Sudan President Omar al-Bashir, pictured at a summit of African Union leaders in January, had warned that splitting the country could reignite civil war.
Tony Karumba
/
AFP/Getty Images
Sudan President Omar al-Bashir, pictured at a summit of African Union leaders in January, had warned that splitting the country could reignite civil war.

The final tally is in, and Southern Sudanese have voted for independence by a staggering margin. The nearly Texas-sized territory is now slated to become the world's newest nation in July.

Nearly 99 percent of Southern Sudanese voted to split Africa's largest country, according to final results released in Khartoum.

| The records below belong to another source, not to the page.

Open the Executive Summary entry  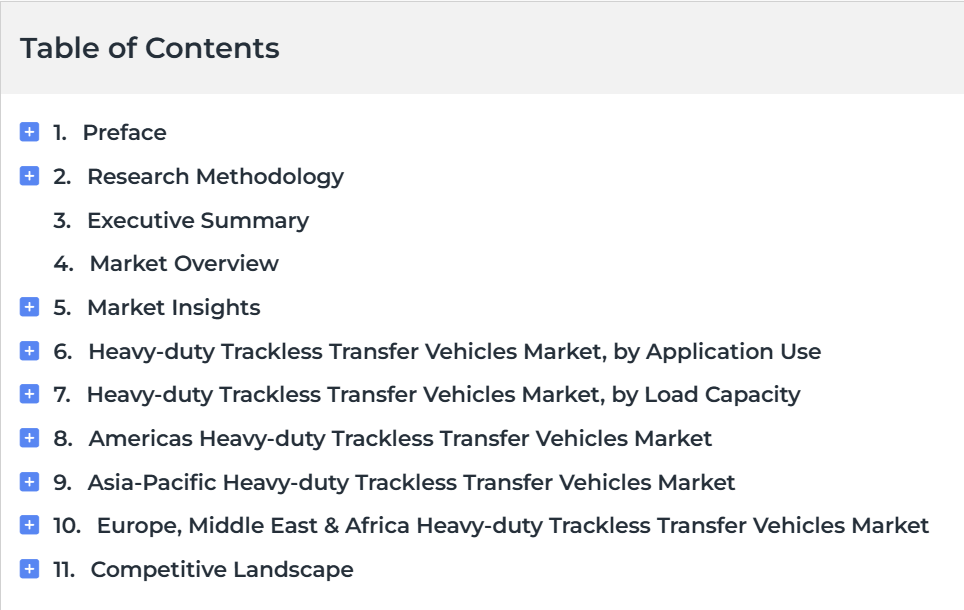coord(198,221)
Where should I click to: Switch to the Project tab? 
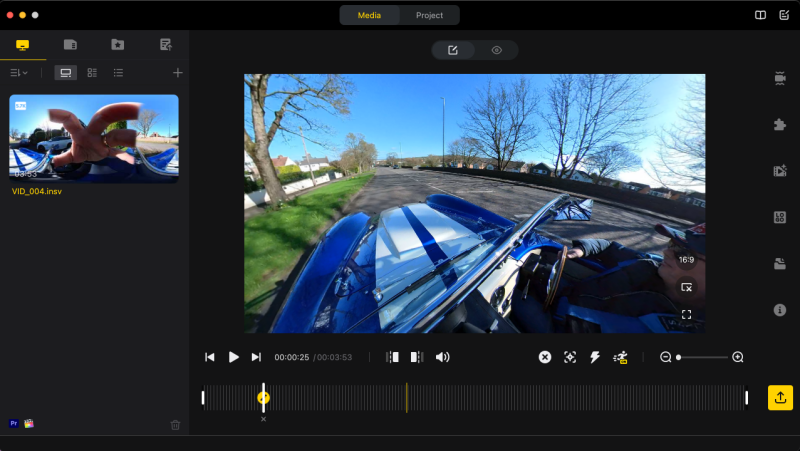pos(429,15)
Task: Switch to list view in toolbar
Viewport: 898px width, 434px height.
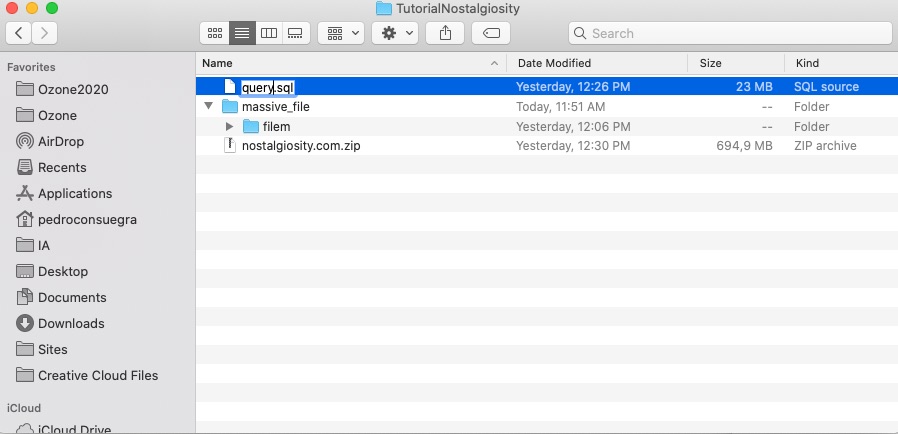Action: (x=241, y=33)
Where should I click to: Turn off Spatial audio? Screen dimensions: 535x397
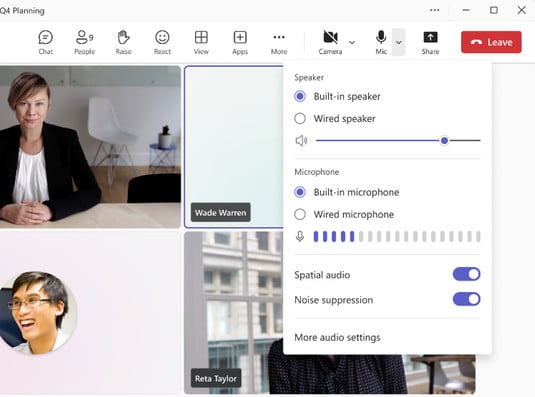click(x=466, y=274)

Sudanese President Omar al-Bashir had resisted the vote until the 11th hour, warning that splitting Africa's largest nation could reignite decades of deadly civil war that destabilized the entire region. Bashir now says the north will accept the south's decision to secede.

"We will commit to the final result and respect the choice of the people of the south," he told supporters.

In Washington, the Obama administration said it will consider taking Sudan off a terrorism list — a diplomatic reward for allowing Southern Sudan to secede.

We will commit to the final result and respect the choice of the people of the south.

"We will begin the process of removing Sudan from the state sponsors of terrorism list, with the obvious qualification that Sudan has to meet the criteria under law before that action can be taken," spokesman P.J. Crowley said.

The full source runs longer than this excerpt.